3 commenti

  1. stereoSD on

    Sempre que vejo casos de pessoas que não sabem usar AI imagino que a melhor analogia é um gajo entrar com um carro pelo mar dentro e ficar confuso por não funcionar como barco

  2. Ok-Past3775 on

    >Por acórdão de 10 de fevereiro, hoje consultado pela Lusa, o TRG considera a situação “absolutamente inadmissível” e sugere a participação do caso à Ordem dos Advogados, “face à possível violação dos deveres profissionais por parte de um dos seus membros”.

    >O TRG manifesta “a mais profunda perplexidade” pela circunstância de, ao longo de toda a sua motivação de recurso, mas também na resposta ao parecer, o advogado do arguido ter “citado” acórdãos de tribunais da Relação e do Supremo Tribunal de Justiça “com um ponto em comum: a sua inexistência”.

    Completamente de acordo com a decisão mas espero apenas que o Tribunal da Relação tenha a mesma opinião no recurso que estão a apreciar (e que já foi bastante publicitado) da decisão da juíza que foi apanhada a usar AI para redigir uma sentença e que também citou acórdãos inexistentes.

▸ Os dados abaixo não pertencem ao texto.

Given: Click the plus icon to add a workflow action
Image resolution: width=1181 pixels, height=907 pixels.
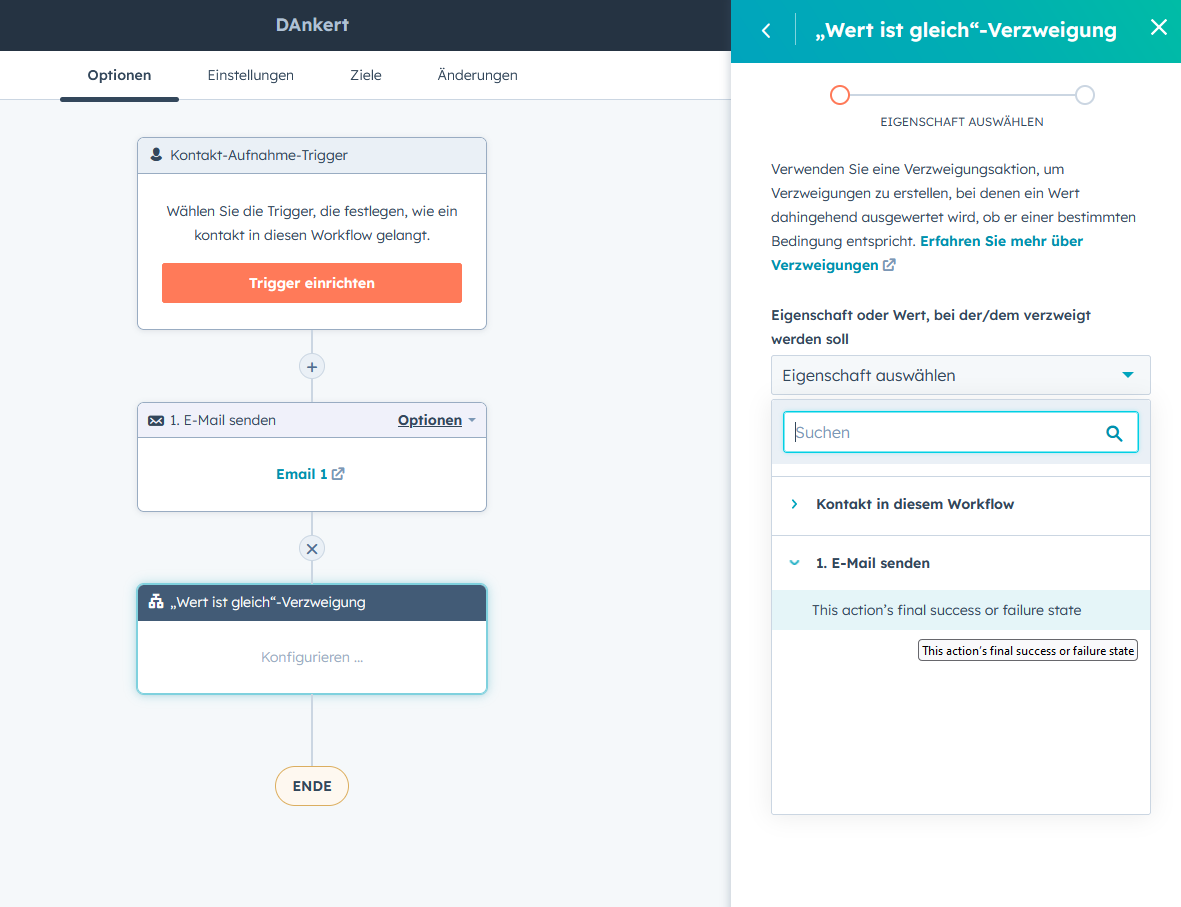Looking at the screenshot, I should (x=311, y=366).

    Presumo, para manter a coerência, que a Relação há de condenar de igual forma a juíza e fazer a competente participação ao conselho superior da magistratura.

  3. Sardinha42 on

    Não é porque *aquilo* fala de forma bonita de volta, de uma forma que outros motores de pesquisa nunca falaram que se deixa de fazer o mais importante. Confirmação, confirmação, confirmação.